A STORY OF TRIUMPH OVER DISABILITY

A real-life Frank Capra tale, just as corny, sentimental and inspiring as It's a Wonderful Life.

Hokey but charming memoir, reminiscent of an afternoon spent flipping through the pages of an antique photo album.

Although an autobiography, Coleman chronicles his life in the third person with a dispassion and modesty remarkable for a novice writer. It is perhaps the era that speaks through his prose—not a child of the "Me Decade," Coleman reminds us that the past was, indeed, more difficult than the present. And people certainly tended to whine a good deal less back then. The account begins chronologically, with his birth in 1902 to pioneer parents, their eighth child. By the time he was nine, the family had moved to their own homestead in Myrtle Creek, Ore. That summer he contracted polio and lost the use of his legs. Overcoming his crippled condition occupied a good portion of his youth, admirably marked by self-reliance and invention. He whittled his own crutches, made violins and, at 19, attempting to find a trade that would accommodate his physical condition, paid a jeweler $25 per month in order to serve as an apprentice to the watchmaker. As a young man in the '20s, he married and became a father, then established himself as sole proprietor of a jewelry store.
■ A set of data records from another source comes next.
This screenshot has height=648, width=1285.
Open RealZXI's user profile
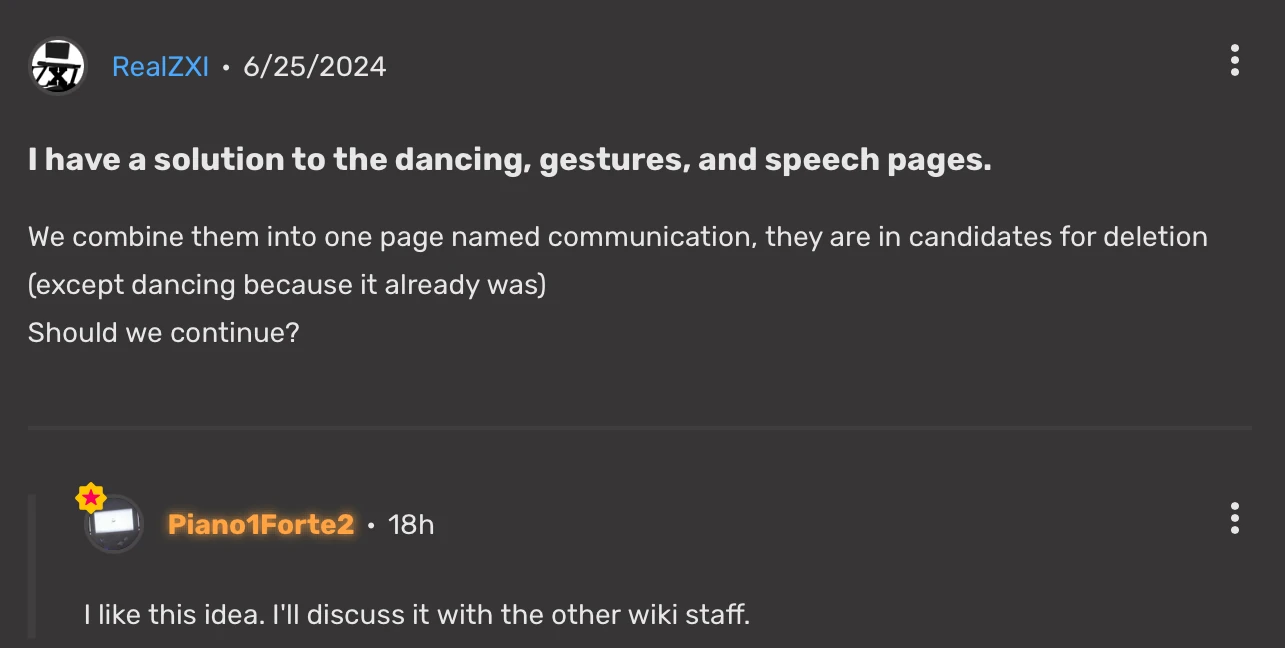pos(160,65)
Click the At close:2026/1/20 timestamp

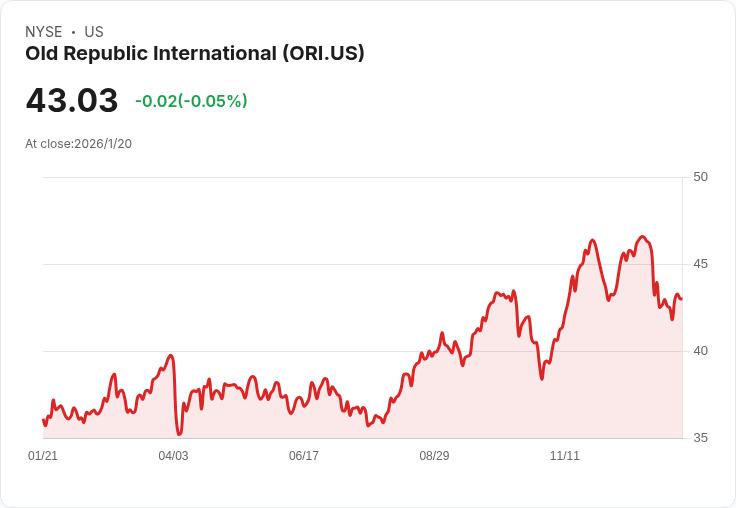pos(78,144)
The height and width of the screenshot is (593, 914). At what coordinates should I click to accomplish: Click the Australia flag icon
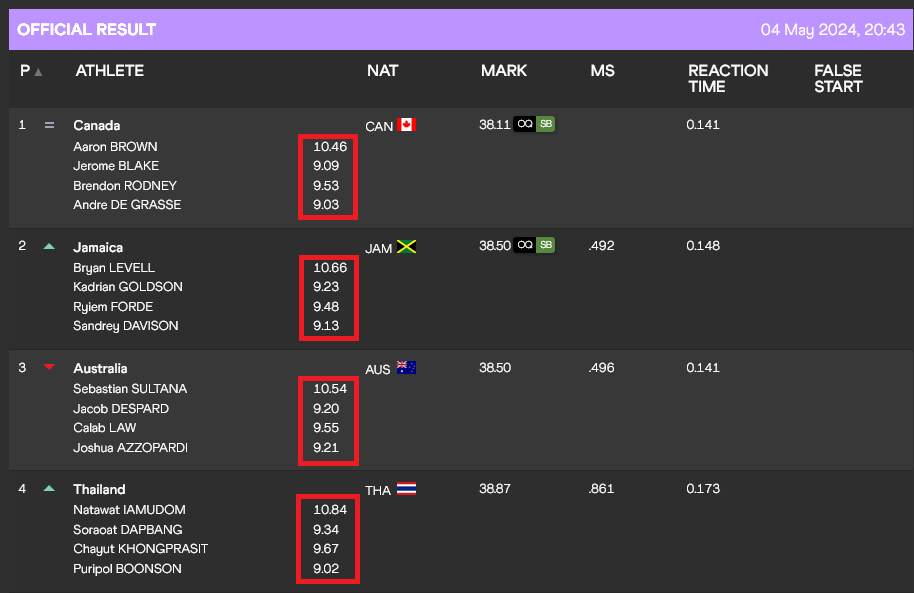[x=406, y=368]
The narrative is interspersed with photographs, newspaper clippings, Coleman's poems (an unfortunate weakness), musical scores (also not very solid), jewelry designs and the Coleman family tree. At a glance, Coleman’s history, aside from his disability, is not unusual. He becomes one of the leading merchants of a small town, state archery champion, and president of the Lion's Club. His would seem to be the unremarkable chronicle of a small-town success of interest to no one outside his family. Even so, it's his banality that is oddly compelling. Following the ups and downs of the Coleman jewelry store through the Depression, World War II, and the post-war era up until Coleman's death in 1972, is an enjoyable journey through the low-key strength and integrity that sustains middle-American lives. Coleman's son, John Coleman, today runs Coleman's Jewelers, the jewelry store founded by the author, in Corvallis, Ore. (Proceeds from the sale of this book, which has an endorsement from former senator Bob Dole, will go to Rotary International's "effort to eradicate polio" and to the Austin Family Business Program at Oregon State University.)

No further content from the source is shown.